Digitale Barrierefreiheit ist ein weites und komplexes Feld, das sich prinzipiell in zwei Arten von Aspekten unterteilen lässt: Technologische und gestalterische.

Die technologischen Aspekte ermöglichen es, digitale Inhalte mithilfe verschiedenster assistiver Technologien nutzen zu können. Beispielsweise müssen sie mit alternativen Eingabemethoden bedient werden können – anstatt mit der Maus also auch mit der Tastatur, einem Touchscreen oder weniger verbreiteten Hilfsmitteln wie einem Mundstab oder per Eye Tracking. Blinde Personen oder Menschen, die Computer aufgrund motorischer Einschränkungen nicht mit der Maus bedienen können, nutzen außerdem häufig eine Screenreader-Software, die ihnen die Inhalte des Dokuments oder der Website auditiv ausgibt. Damit all das möglich ist, müssen alle vorhandenen Elemente im zugrundeliegenden (HTML-)Code semantisch korrekt ausgezeichnet sein, also ihre konkrete Rolle (Überschrift, Link, Tabelle etc.) zugewiesen bekommen.

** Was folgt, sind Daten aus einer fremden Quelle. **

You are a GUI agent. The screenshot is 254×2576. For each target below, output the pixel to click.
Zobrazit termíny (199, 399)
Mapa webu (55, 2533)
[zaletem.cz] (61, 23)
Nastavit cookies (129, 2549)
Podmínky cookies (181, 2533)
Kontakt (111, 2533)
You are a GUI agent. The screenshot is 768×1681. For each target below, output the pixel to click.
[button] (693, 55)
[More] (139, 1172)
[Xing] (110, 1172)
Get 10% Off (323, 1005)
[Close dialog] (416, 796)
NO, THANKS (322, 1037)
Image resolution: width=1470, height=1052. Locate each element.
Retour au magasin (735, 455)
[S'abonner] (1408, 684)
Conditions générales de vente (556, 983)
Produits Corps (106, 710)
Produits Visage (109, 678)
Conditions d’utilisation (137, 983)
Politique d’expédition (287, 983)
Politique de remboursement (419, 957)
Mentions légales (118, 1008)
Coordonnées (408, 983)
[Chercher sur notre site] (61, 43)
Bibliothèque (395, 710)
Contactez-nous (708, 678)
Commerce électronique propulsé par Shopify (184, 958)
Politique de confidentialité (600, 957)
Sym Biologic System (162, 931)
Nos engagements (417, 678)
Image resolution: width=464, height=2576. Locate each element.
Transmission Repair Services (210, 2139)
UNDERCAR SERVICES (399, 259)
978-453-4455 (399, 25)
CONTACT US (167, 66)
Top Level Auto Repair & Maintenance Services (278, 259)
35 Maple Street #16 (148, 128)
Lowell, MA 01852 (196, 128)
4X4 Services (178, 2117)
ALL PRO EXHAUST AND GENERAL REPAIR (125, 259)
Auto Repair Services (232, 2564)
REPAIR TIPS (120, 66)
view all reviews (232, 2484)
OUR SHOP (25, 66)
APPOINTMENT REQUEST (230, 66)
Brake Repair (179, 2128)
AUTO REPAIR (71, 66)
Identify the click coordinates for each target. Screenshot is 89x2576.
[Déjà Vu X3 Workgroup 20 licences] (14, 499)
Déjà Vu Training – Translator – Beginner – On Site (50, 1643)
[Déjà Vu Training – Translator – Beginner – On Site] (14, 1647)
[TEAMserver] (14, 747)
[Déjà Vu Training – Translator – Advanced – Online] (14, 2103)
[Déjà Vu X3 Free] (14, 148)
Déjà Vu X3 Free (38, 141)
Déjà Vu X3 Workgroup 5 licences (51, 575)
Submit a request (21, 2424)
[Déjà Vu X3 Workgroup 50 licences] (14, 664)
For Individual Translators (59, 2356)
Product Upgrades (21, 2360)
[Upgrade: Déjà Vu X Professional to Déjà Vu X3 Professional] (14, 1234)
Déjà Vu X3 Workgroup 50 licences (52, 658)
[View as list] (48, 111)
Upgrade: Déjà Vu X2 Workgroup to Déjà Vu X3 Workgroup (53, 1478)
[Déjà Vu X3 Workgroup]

Was kompliziert klingt, machen uns die Anwendungen glücklicherweise sehr einfach, denn viele dieser Auszeichnungen werden automatisch in den Code übertragen. Damit das funktioniert, ist es elementar, die Formatvorlagen der jeweiligen Anwendung zu nutzen, wann immer es welche gibt – etwa bei Überschriften, Aufzählungen oder Tabellen in Word, PowerPoint oder Moodle. Auf diese Weise erkennt ein Screenreader, bei welchem Element es sich um eine Überschrift, einen Link, eine Grafik, ein Formularfeld, eine Tabelle usw. handelt und gibt diese Information dem*der Nutzer*in aus. So können sich sogar blinde Personen im digitalen Inhalt orientieren, darin navigieren und adäquat mit ihm arbeiten.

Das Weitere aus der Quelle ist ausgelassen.